It can be seen that the increases in capacity are by:

The method according to the invention also has a considerable benefit in regulating the amount of fuel gas produced. Indeed, it is now possible to have sustained production of fuel gas, as shown in a numerical example in table 8 below:

TABLE 8
Units 2 GE7
LNG 1
Temperature ° C. −135
Flow rate kg/h 641176
Cooled LNG 4
Flow rate kg/h 546088
Specific lower heat value kJ/kg 49454
Nitrogen content mol % 0.00
Production of LNG 4, lower heat GJ/h % 27006
value 113.39
Fuel gas 5
Flow rate kg/h 95092
Specific lower heat value kJ/kg 29361
Production of fuel gas 5, specific GJ/h 2792
lower heat value
Denitrogenation unit
Power of compressor K1 kW 23900
Power of expander X1 kW 802
Performance
Specific power of production of LNG 4 kJ/kg 1014
Ratio of power of K1/production of 0.0205
LNG 4
Additional production of LNG kg/h 54103
GJ/h 3188

It can be seen that when the amount of fuel gas rises from 1400 to 2800 GJ/h, it is then possible to increase the capacity by 13.39%, that is to say that 1.65% increase in capacity (13.39% minus 11.74%) are due to the increase in production of fuel gas.

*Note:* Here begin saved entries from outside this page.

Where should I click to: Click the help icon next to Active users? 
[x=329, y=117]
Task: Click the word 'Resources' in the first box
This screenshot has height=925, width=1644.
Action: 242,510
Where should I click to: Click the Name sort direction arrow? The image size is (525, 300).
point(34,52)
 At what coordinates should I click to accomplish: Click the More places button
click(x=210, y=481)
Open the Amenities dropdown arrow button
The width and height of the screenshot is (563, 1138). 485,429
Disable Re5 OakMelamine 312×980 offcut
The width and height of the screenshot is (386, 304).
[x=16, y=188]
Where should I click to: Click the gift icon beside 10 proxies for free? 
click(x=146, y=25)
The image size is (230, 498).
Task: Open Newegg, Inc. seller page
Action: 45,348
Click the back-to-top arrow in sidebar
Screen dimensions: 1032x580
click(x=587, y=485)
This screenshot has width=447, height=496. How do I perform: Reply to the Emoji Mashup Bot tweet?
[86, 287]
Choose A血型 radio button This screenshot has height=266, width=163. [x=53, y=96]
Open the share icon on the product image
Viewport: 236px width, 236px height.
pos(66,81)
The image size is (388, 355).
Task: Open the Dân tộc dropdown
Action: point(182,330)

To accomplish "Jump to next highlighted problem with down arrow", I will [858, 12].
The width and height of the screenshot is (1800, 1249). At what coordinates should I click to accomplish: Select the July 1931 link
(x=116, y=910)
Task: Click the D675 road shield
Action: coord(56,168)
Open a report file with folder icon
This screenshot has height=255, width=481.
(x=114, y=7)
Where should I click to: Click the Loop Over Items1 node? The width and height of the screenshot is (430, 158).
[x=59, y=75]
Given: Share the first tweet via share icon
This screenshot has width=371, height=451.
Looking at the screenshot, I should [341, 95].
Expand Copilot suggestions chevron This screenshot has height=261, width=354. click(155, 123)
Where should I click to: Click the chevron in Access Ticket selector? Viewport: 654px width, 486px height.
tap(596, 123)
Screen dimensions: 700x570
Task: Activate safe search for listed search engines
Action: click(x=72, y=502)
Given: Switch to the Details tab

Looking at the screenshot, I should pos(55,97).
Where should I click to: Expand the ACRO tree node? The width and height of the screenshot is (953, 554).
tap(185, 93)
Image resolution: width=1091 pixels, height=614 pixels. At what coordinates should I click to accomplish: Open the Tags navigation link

Another embodiment according to the method of the invention, employing a denitrogenation column C1, is set out in FIG. 5 described above. Unlike in FIG. 4, this embodiment employs a separating vessel V2.

The LNG 1, of composition “B” obtained at −140.5° C. under a pressure of 48.0 bar with a flow rate of 33294 kmol/h, is expanded to 6.1 bar and minus 141.25° C. in the hydraulic turbine X3, then expanded again to 5.1 bar and −143.39° C. in the valve 18, to provide the expanded stream 2.

The stream 2 (33294 kmol/h) is mixed with the stream 35 (2600 kmol/h) to obtain the stream 36 (35894 kmol/h) at −146.55° C.

The stream 35 is made up of 42.97% nitrogen, 57.02% methane and 0.01% ethane.

The stream 36, which is made up of 6.79% nitrogen, 85.83% methane, 4.97% ethane, 1.71% propane, 0.27% isobutane and 0.44% n-butane, is separated in the vessel 2 into the second top fraction 12 (1609 kmol/h) and the second bottom fraction 13 (34285 kmol/h).

The stream 12 (45.58% nitrogen, 54.4% methane and 0.02% ethane) is heated to 33° C. in the exchanger E1 to provide a stream 37 fed, at 4.9 bar, to the compressor K1 to the medium-pressure stage 14.

The stream 13 (4.97% nitrogen, 87.30% methane, 5.20% ethane, 1.79% propane, 0.28% isobutane and 0.46% n-butane) is cooled in the heat exchanger E2 to provide the stream 20 at −157° C. and 4.6 bar. This stream is expanded in the valve 28 to obtain the stream 29 at −165.21° C. and 1.15 bar, which is introduced into the column C1.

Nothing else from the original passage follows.